──────── Text excerpt

Paid ambulance staff too expensive for Haines Junction, Yukon gov't says
Pilot program last summer showed costs-per-call 'prohibitively expensive'
A Yukon government pilot program in Haines Junction last summer has determined that it's too expensive to have paid ambulance staff based in the community.
The territory's Emergency Medical Services (EMS) hired six emergency responders last summer to work in Haines Junction for three months. The community had been having trouble finding enough volunteers to offer the ambulance service, especially in summer.
The paid staff, however, were not busy enough to justify the cost, said Yukon EMS director Jeff Simons. Much of their time was spent "standing-by".
"We paid people full time wages to wait for an ambulance call," he said.
"When we did the math and ran all the numbers, out of the roughly 2,000 hours that were worked over the summer, there was 200 hours of actual operational work."
A government report found that the cost-per-call during the three month pilot program in Haines Junction averaged more than $4,000. By comparison, the average cost-per-call in Carmacks and Teslin — where the EMS needs are similar and volunteers are on standby — was about $1,000.

────────────────
──────── Input data

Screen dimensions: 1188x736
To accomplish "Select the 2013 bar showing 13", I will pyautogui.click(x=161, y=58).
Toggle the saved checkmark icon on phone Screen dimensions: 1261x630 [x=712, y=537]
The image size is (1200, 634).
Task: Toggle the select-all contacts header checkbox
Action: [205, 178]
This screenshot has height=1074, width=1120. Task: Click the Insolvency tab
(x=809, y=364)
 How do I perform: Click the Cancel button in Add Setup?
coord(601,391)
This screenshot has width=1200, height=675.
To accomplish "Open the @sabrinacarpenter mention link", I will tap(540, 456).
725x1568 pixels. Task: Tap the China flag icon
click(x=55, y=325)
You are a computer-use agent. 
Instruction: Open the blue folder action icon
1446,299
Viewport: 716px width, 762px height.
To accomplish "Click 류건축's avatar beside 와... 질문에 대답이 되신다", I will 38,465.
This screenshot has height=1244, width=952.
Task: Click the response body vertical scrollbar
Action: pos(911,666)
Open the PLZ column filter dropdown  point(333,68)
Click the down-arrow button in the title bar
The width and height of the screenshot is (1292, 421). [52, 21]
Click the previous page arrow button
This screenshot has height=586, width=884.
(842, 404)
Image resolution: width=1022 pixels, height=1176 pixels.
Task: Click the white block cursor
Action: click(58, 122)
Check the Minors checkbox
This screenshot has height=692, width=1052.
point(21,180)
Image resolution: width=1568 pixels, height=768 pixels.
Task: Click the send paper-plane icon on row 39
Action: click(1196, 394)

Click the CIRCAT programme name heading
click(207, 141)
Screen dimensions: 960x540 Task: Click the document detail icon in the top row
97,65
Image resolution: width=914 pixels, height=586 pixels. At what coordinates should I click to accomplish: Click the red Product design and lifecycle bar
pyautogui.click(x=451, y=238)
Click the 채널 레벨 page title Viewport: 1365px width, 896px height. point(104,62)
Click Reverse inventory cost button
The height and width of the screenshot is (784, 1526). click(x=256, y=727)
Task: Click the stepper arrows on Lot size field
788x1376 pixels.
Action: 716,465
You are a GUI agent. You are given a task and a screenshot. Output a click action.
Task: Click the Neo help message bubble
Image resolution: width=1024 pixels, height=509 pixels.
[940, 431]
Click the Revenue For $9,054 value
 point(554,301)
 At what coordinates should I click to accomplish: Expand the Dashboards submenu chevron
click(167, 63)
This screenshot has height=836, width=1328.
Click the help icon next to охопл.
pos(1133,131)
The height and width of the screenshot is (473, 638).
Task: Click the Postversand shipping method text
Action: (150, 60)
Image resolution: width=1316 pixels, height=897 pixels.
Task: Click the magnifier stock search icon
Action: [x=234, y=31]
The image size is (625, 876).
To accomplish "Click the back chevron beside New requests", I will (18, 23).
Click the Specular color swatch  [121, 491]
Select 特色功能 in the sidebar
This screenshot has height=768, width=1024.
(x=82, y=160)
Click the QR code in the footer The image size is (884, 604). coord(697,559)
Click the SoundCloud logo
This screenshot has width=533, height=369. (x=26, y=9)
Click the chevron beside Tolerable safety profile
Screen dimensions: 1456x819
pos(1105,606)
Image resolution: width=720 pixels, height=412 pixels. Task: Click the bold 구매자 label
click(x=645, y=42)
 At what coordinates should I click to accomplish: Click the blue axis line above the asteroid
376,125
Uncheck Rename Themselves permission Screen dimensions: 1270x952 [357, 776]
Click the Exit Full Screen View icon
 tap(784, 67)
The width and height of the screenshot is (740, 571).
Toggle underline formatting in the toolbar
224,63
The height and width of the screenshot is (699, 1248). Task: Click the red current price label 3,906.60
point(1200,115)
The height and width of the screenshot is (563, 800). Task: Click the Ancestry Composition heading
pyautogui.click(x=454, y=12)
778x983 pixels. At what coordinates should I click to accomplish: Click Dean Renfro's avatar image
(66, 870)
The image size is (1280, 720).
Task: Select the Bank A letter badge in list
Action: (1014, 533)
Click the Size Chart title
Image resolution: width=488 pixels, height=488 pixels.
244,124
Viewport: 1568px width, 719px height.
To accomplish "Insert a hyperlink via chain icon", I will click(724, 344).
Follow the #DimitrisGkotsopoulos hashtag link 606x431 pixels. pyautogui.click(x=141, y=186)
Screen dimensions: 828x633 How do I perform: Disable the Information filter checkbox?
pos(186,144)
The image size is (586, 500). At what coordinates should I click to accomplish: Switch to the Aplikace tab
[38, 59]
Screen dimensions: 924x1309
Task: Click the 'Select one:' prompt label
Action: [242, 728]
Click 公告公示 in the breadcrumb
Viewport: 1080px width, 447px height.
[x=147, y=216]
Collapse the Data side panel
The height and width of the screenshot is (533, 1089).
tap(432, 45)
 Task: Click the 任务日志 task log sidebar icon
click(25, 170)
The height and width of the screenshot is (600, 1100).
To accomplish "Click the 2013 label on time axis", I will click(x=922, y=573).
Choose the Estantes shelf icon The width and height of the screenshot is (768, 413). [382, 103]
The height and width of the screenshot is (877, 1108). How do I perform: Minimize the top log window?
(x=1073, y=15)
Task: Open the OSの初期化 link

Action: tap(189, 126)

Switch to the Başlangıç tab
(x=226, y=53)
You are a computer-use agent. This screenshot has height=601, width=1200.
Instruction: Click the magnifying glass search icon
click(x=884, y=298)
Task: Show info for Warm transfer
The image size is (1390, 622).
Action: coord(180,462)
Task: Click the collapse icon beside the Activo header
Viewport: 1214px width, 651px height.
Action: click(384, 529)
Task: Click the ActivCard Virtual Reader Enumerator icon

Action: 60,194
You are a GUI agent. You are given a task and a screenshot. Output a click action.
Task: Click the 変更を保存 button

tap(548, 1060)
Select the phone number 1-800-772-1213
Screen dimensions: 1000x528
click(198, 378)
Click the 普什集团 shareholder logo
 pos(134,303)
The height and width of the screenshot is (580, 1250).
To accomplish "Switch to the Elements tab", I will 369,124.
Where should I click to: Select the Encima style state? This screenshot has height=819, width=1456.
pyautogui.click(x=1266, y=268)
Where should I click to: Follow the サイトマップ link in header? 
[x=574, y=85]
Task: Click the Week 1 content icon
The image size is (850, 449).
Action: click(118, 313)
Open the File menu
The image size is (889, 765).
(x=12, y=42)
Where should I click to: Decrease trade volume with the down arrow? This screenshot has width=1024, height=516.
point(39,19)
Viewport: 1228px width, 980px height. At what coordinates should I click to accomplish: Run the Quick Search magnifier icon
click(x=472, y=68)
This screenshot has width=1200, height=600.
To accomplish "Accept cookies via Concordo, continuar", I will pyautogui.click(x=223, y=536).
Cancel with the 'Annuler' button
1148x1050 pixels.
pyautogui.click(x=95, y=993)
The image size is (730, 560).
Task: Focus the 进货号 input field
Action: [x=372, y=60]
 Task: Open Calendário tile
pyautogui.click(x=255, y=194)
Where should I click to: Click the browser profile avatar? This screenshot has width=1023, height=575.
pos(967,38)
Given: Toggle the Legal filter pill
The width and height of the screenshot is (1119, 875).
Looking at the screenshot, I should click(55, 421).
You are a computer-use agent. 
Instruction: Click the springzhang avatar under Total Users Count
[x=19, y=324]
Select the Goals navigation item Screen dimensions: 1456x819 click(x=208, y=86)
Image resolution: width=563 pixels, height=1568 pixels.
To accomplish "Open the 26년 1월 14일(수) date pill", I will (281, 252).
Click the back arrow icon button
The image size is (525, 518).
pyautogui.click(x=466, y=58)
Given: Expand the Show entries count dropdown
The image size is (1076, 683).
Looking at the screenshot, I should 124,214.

────────────────

* Work instructions
[A] In the article on ambulance staffing in Haines Junction, how many emergency responders did Yukon EMS hire for the pilot program?
[B] Decide whether each statement agrees with the article on ambulance staffing in Haines Junction, answering yes or no and quoting the words that decide it.
(i) The paid staff worked in Haines Junction for three months.
(ii) About 500 of the roughly 2,000 hours worked were actual operational work.
(iii) The average cost-per-call in Carmacks and Teslin was about $1,000.

* Answers for each item
[A] Six emergency responders.

[B]
(i) Yes: "to work in Haines Junction for three months"
(ii) No: "there was 200 hours of actual operational work"
(iii) Yes: "was about $1,000"